Cayard insists there is a budget--"It’s very hard to run a program without the guidelines of a budget,” he says--but the only limit might be the supply of blank checks Gardini has on hand.
At Fremantle, Western Australia, in ’86-87, when Cayard was tactician for the late Tom Blackaller aboard the fast but underfunded USA from St. Francis Yacht Club, Italy sent two other syndicates after the America’s Cup.
They had plenty of money, too. They had the best facilities, threw the best parties and their crews wore the best clothes--foul weather gear by Gucci.
But their boats sailed like slugs, and one day they couldn’t even find the starting line.
“It’s hard to say exactly what went wrong down there,” Cayard said. “We have our own way of doing things here.”
American know-how, Gardini decided, was the missing link. Cayard already had picked up a little Italian by sailing Gardini’s maxi-boat Il Moro since ’85, and has almost fulfilled the two-year residence required of sailors who switch countries in the America’s Cup.
The Italians have had one America’s Cup-class boat in the water for five months and launched their second in July, about the time Conner started building the first for any American.
They also are the first challenger to secure a shore facility at San Diego and will move into Gerry Driscoll’s boatyard on Shelter Island early in January.
The 21 challengers must post a $150,000 performance bond by Sept. 3, an obligation expected to reduce the field, but merely a problem of petty cash for Cayard.

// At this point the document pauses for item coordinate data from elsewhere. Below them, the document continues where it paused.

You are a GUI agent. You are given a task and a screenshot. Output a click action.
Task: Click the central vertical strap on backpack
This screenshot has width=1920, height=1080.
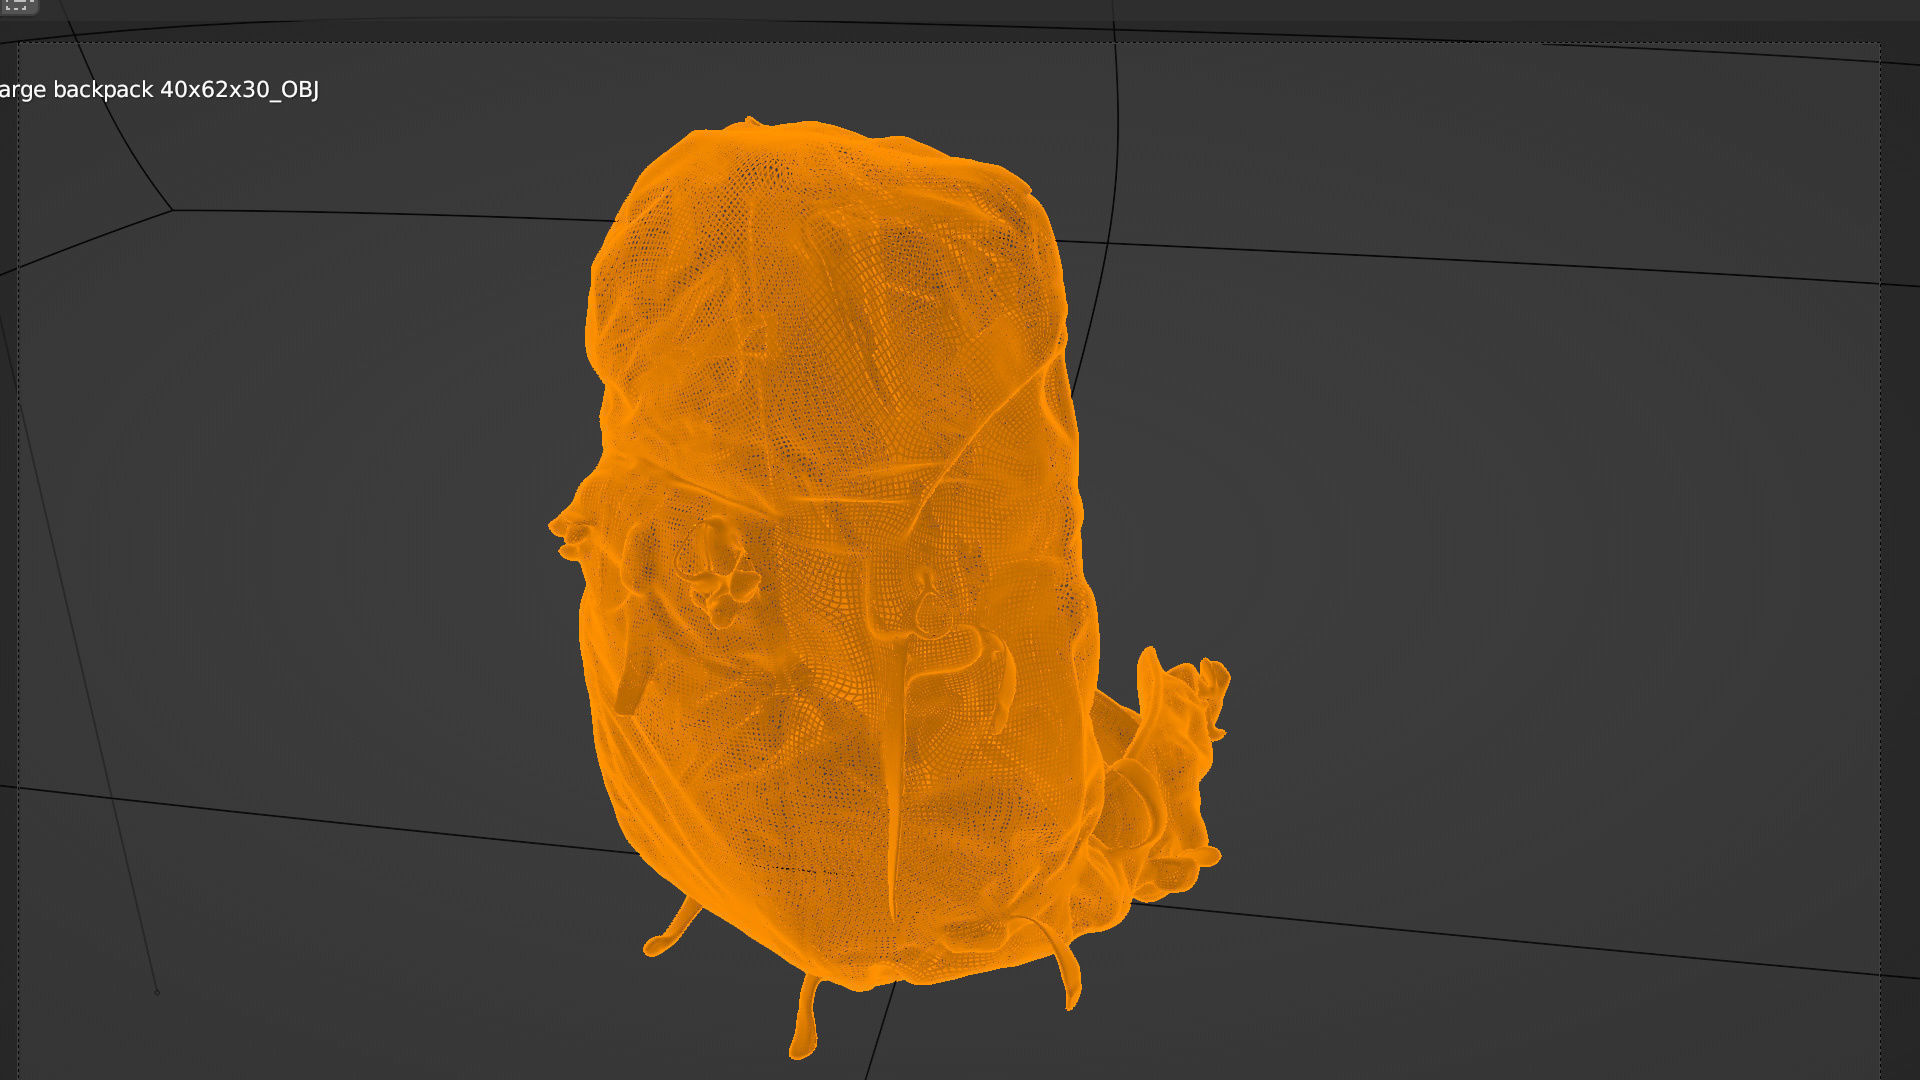tap(896, 770)
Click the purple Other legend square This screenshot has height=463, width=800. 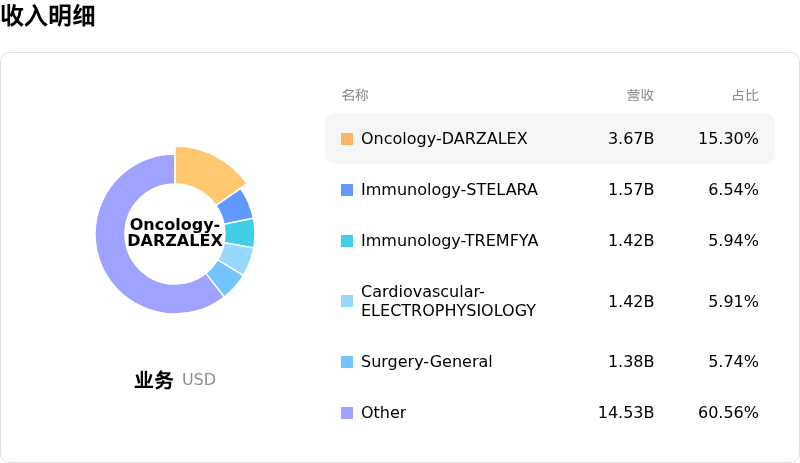point(347,413)
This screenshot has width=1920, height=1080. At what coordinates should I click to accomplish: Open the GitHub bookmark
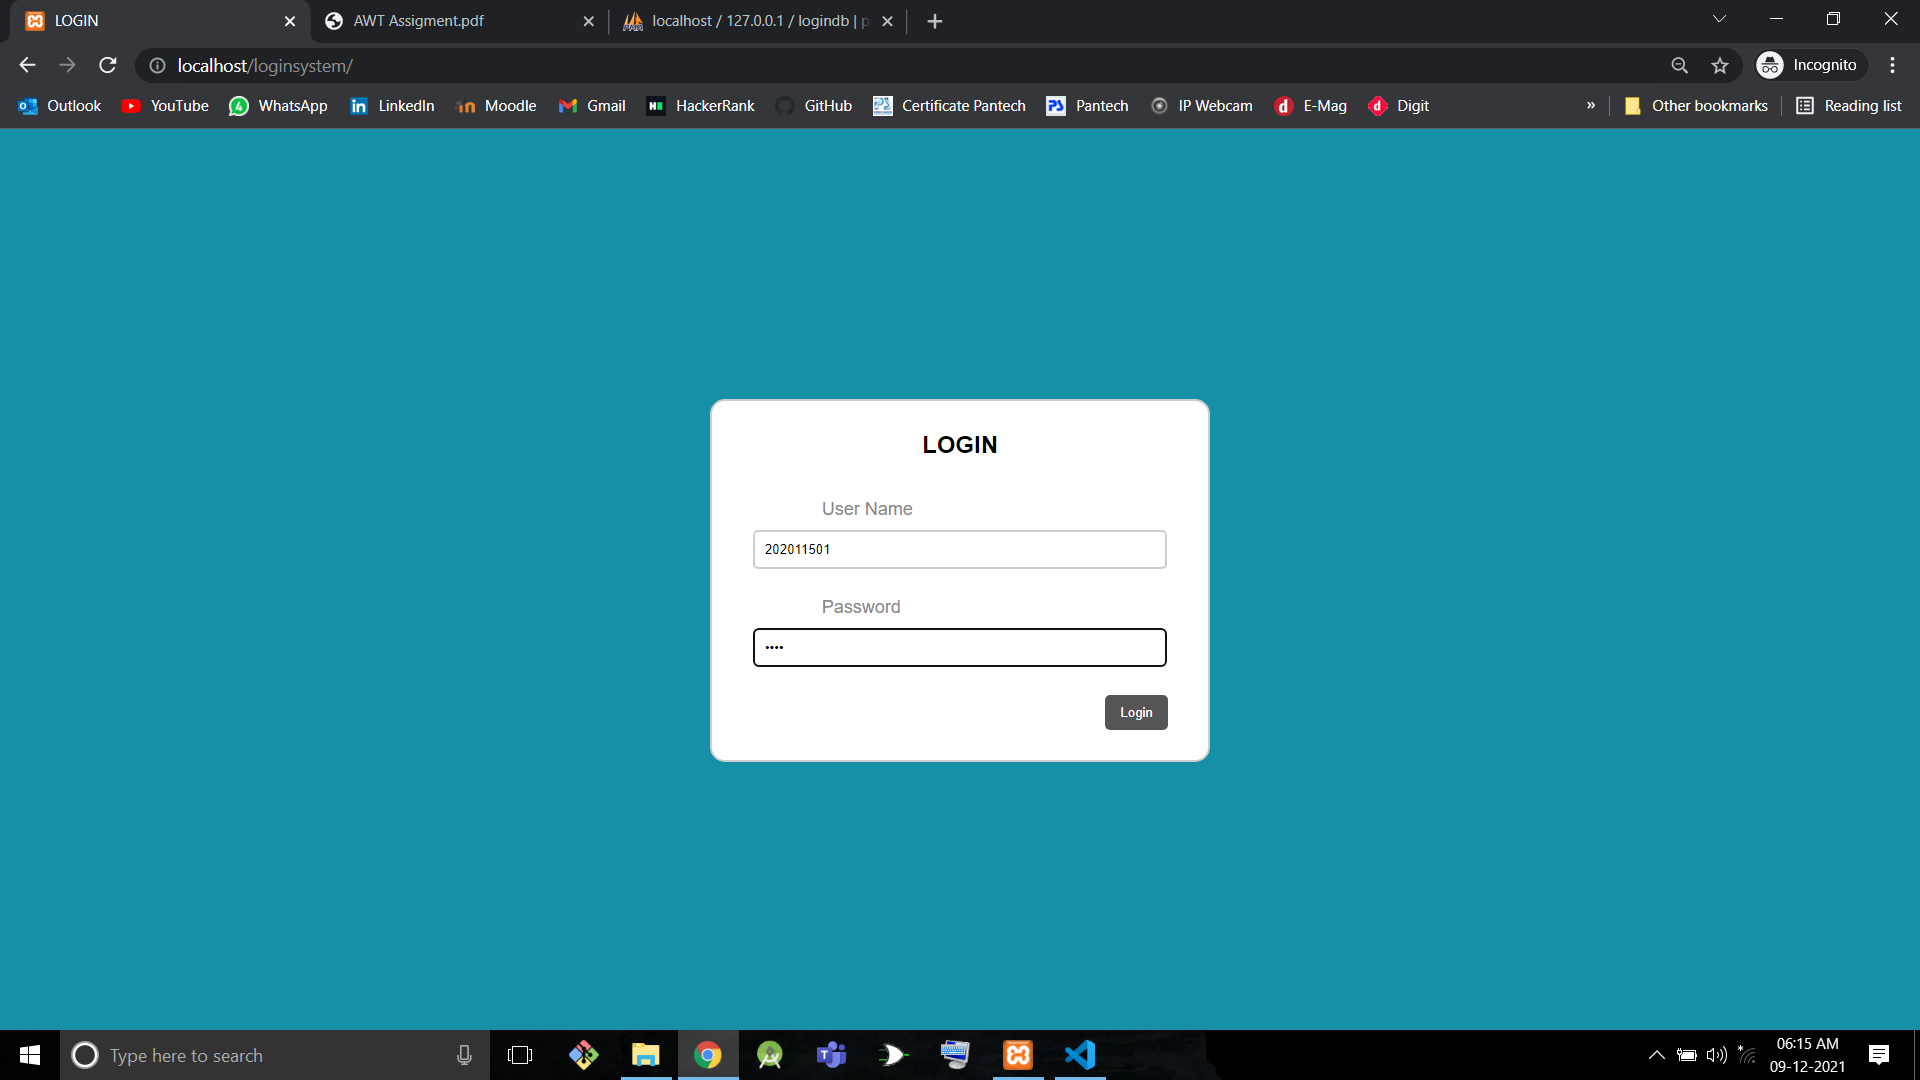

The Italians seem to be leaps and bounds ahead of everyone else, except perhaps Dickson’s Nippon Challenge, but there was a disquieting experience recently.
It was reported that in trials against Marc Pajot’s French boat, Cayard’s Il Moro I--with a golden lion painted on its hull--lost three consecutive races.
That reminded Cup historians of Davis’ comment when he first looked upon the magnificent bird embracing the gray hull of Eagle, the Newport Harbor Yacht Club’s entry at Fremantle.
“It had better be fast,” Davis said.
The Italians’ New York-based publicity people insist the report from France was wrong, but could not say what really happened because of an agreement between the teams, and that Il Moro I was not meant to be fast, anyway. It’s only a development boat, to be used as a benchmark for its successors.
To that end, Cayard also has brought aboard two other Americans: Robert Hopkins as design technology coordinator and Adam Ostenfeld to oversee the sailing systems--deck hardware, electronics, etc. Both were with Conner in the successful Sail America program at Fremantle.
“The responsibility is much more than I ever imagined,” Cayard said. “The job is more demanding. I can see now that Blackaller was under more pressure than I realized, (although) he had different kinds of things to deal with.
“We didn’t have our own design team--we contracted it out--but what he had was the nightmare of fund-raising, which was a constant thing. He’d have to be at the beck and call of every guy who had a dollar to give him.
“My load’s different. We have a bigger team, more press. The press is very different here, too. Very aggressive. They jump on any little rumor and blow it up. That’s kind of a pain in itself.”